CHAPTER 35

Two Attacks on Police Officers 1954

Douglas swore at the policeman, then hit him onthe jaw and knocked him to the ground.

The mid-50s were not happy years for police officers. Street attacks were common, and in 1954 there were some normal drink and fight problems, but also some very odd cases.

PC Dennis Matthews’s young son caused a lot of trouble one night in Ashby. He had been watching a programme called Journey into Space on television one night, and then decided to go wandering around the streets. His walk took him towards the home of William Douglas, in Wesley Road, and from then on, the boy seems to have spun a yarn, convincing Douglas that his father was in the habit of beating him.

When the constable, on his bike and searching for his son in the darkness of the late evening, finally came across Douglas, it was a heated exchange. The constable asked Douglas if he had seen a little boy, and the boilerman, who was now in Bellingham Road and clearly hunting for the man who had been so brutal to a small boy, said the child was in his home.

Douglas swore at the policeman, then hit him on the jaw and knocked him to the ground. Matthews had called for his son, after getting to his feet, and did not retaliate. Instead, he simply put the boy on the saddle and rode home. There was physical punishment in the Matthews household, but it came allegedly from the mother. But at the time, Douglas turned his venom on the man who had apparently abused a small boy. He threatened the officer, saying, ‘If you touch the boy again I will murder you.’

Douglas’s solicitor, H M Winocour, argued very convincingly that Douglas’s moral indignation was the action of a thoughtful and caring civilised man, but the fact was that Matthews’s jaw was broken, and Dr Robert Eminson stated that there were no marks on the boy to indicate harsh physical beatings. A A Collins, acting for Matthews, gave an explanation that matches the facts and events very well. He said that the boy had been ill, had nightmares, and had been suffering from a feverish condition for some days. It seems highly likely that his imagination had created a scenario to rival some of his comics’ and television storylines. To make things worse, the boy was wearing pyjamas, giving the impression that he had run away from home in some haste and in a panic, at such an abnormal time to be out and about.

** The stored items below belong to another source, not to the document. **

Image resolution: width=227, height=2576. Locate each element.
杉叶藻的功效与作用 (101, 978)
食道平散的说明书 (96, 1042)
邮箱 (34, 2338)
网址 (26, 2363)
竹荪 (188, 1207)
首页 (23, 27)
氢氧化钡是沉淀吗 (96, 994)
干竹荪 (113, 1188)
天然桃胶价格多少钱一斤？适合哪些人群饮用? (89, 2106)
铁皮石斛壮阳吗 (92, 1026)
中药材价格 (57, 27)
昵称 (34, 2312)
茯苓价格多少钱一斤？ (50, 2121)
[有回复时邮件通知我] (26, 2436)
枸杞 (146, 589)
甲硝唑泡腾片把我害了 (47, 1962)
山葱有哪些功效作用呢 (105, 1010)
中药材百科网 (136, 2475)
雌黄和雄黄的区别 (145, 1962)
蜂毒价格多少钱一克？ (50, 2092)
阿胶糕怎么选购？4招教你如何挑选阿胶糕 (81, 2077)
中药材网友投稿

Emotions ran so high that Winocour actually reacted to Mrs Matthews’s anger by saying that surely Douglas had saved her son’s life? The woman was clearly in trouble, knowing that her husband had said that she would hit the child if any hitting had to be done. That did not help his case.

This tale has an element of black comedy, and is bizarre in the way it brings out communal attitudes at the time. But there is nothing amusing about the assaults on PC John Henderson and Sergeant Cuttell, who were attacked by a crowd of Irish labourers. Five of the attackers were destined for imprisonment, such was the ferocity of the violence unleashed that night.

It was a Wednesday night, and the labourers had been paid. There went on the usual pub crawl and turned nasty. The bunch seem to have been led by Desmond McCabe and Patrick Harte, two men in their twenties. The group had only been in the town for a few days, working for contractors on the steelworks. When officers had words with them outside the Furnace Arms, the response was unexpectedly savage. The two officers were thumped, kicked and struck with beer bottles as more men set about them. But two civilians had helped the police, one of them knocking McCabe to the ground. DI Cottingham in court made the point that it was hard to distinguish who did exactly what in the affray, but one officer could only recall seeing heaps of broken glass before losing consciousness. Another officer, PC Henderson, limped into court. He said that McCabe broke a bottle on a nearby traffic sign and came at him with it. McCabe had also been seen kicking an officer as he was down on the road.